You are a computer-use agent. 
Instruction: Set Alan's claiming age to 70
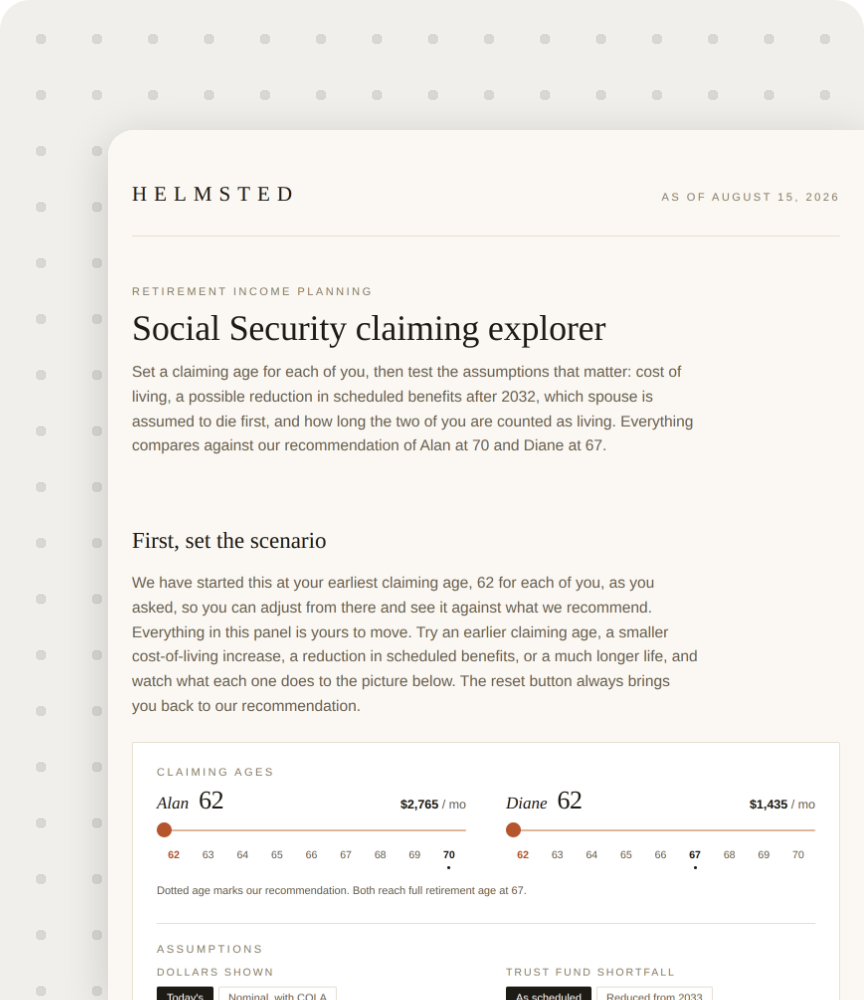click(449, 855)
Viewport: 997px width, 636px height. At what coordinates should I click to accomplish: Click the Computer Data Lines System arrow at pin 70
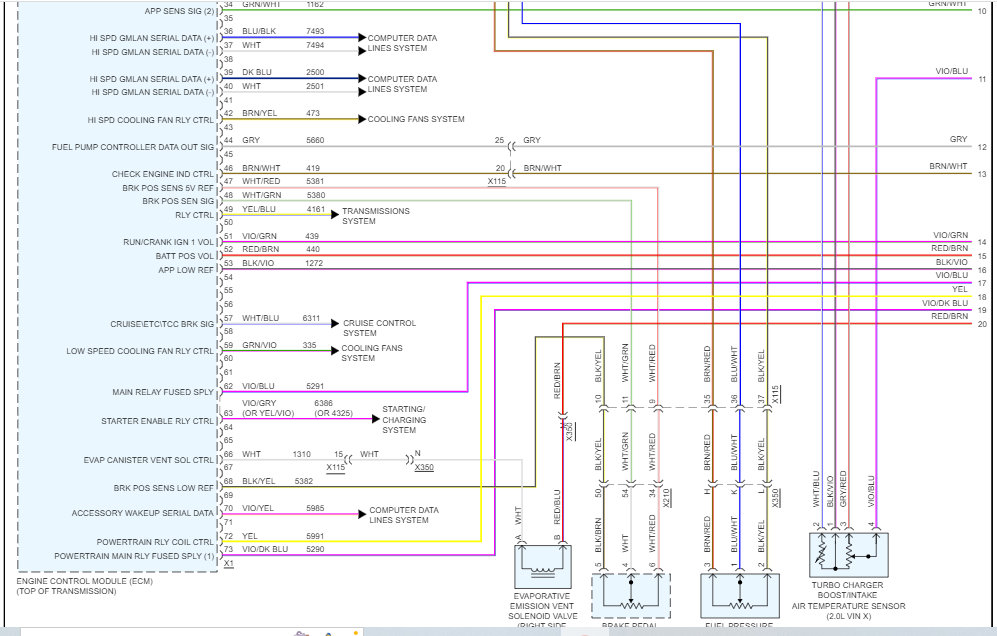tap(362, 514)
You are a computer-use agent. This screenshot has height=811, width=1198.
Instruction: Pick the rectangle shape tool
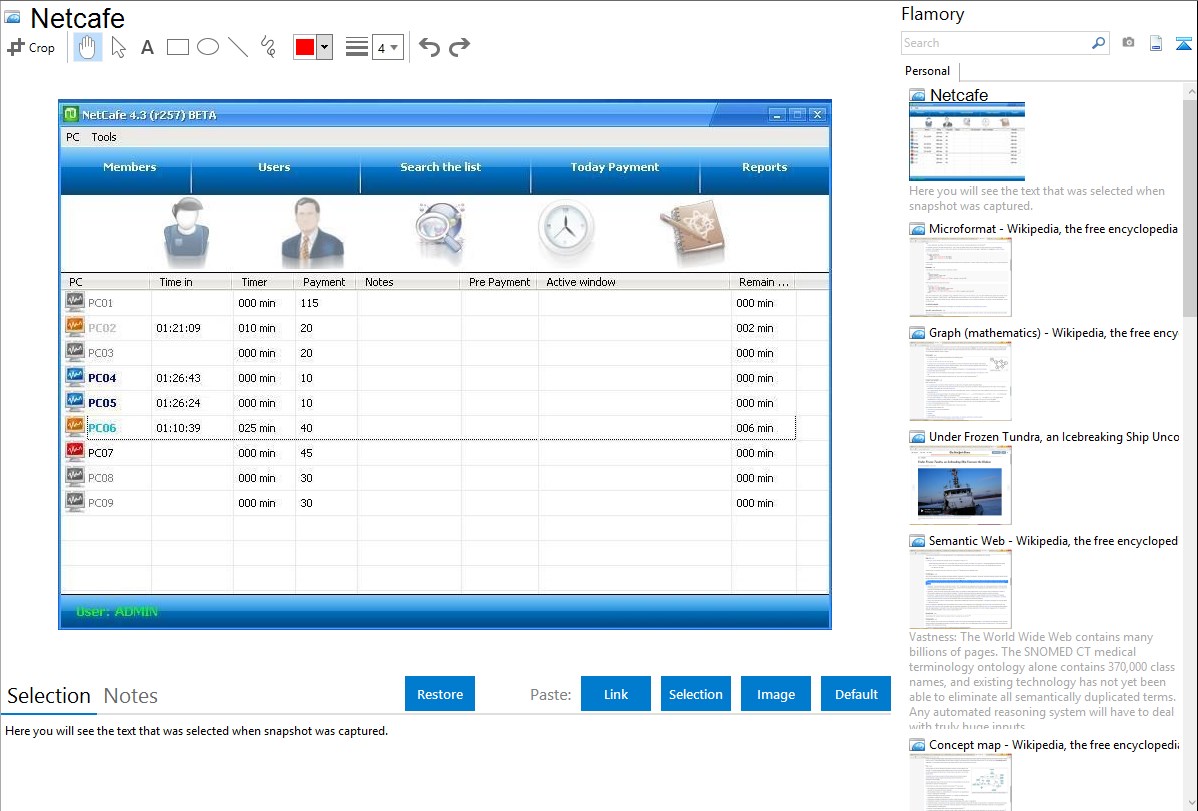pyautogui.click(x=178, y=47)
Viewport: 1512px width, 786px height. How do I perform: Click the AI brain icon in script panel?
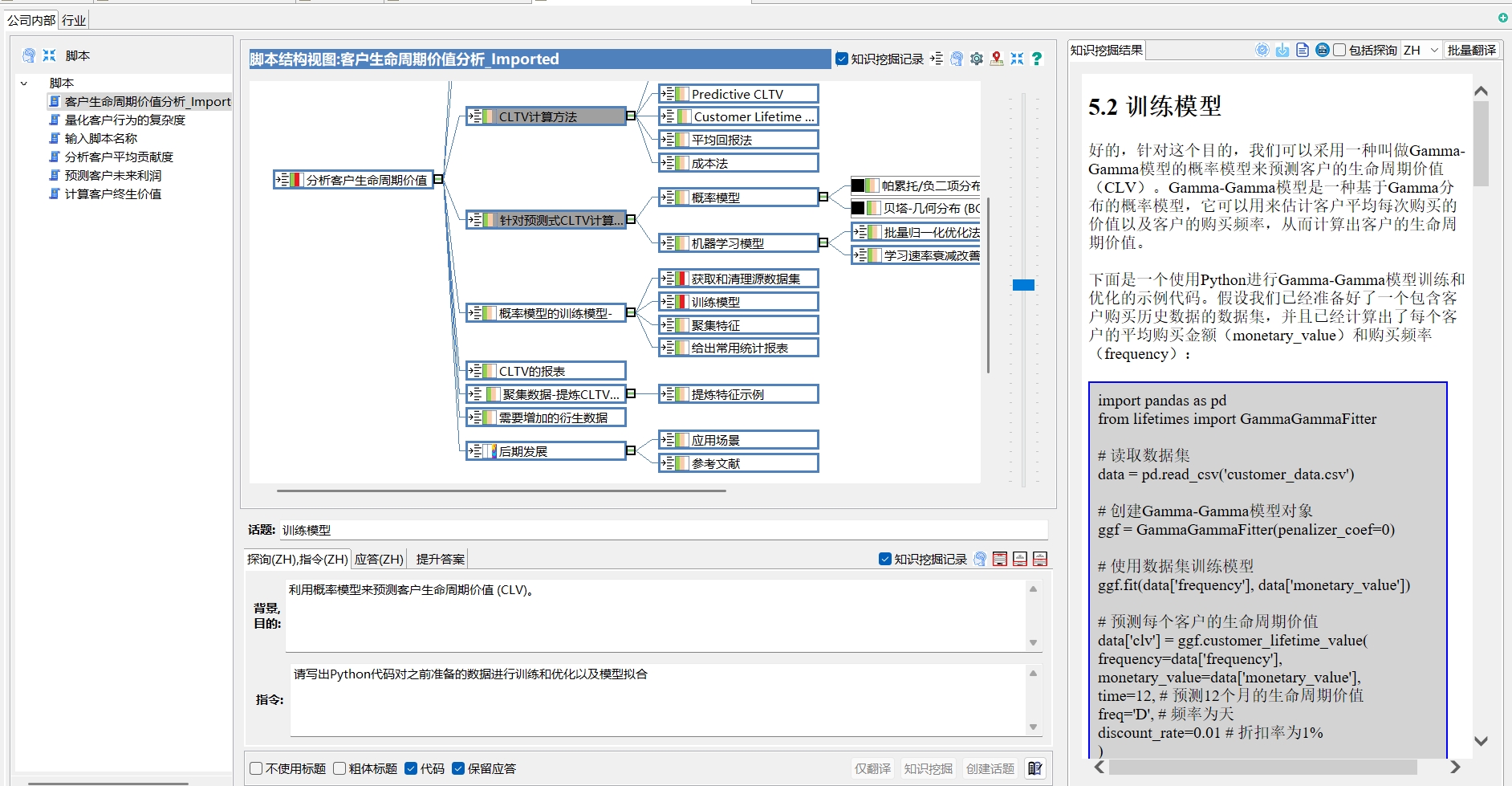click(29, 55)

◆ ◆ ◆ ◆ ◆ ◆ ◆

Directions: Select, from the listing, all lines that include the word "agent".

Task answer:
You are a computer-use agent. 
You are a computer-use agent. This screenshot has height=811, width=1198.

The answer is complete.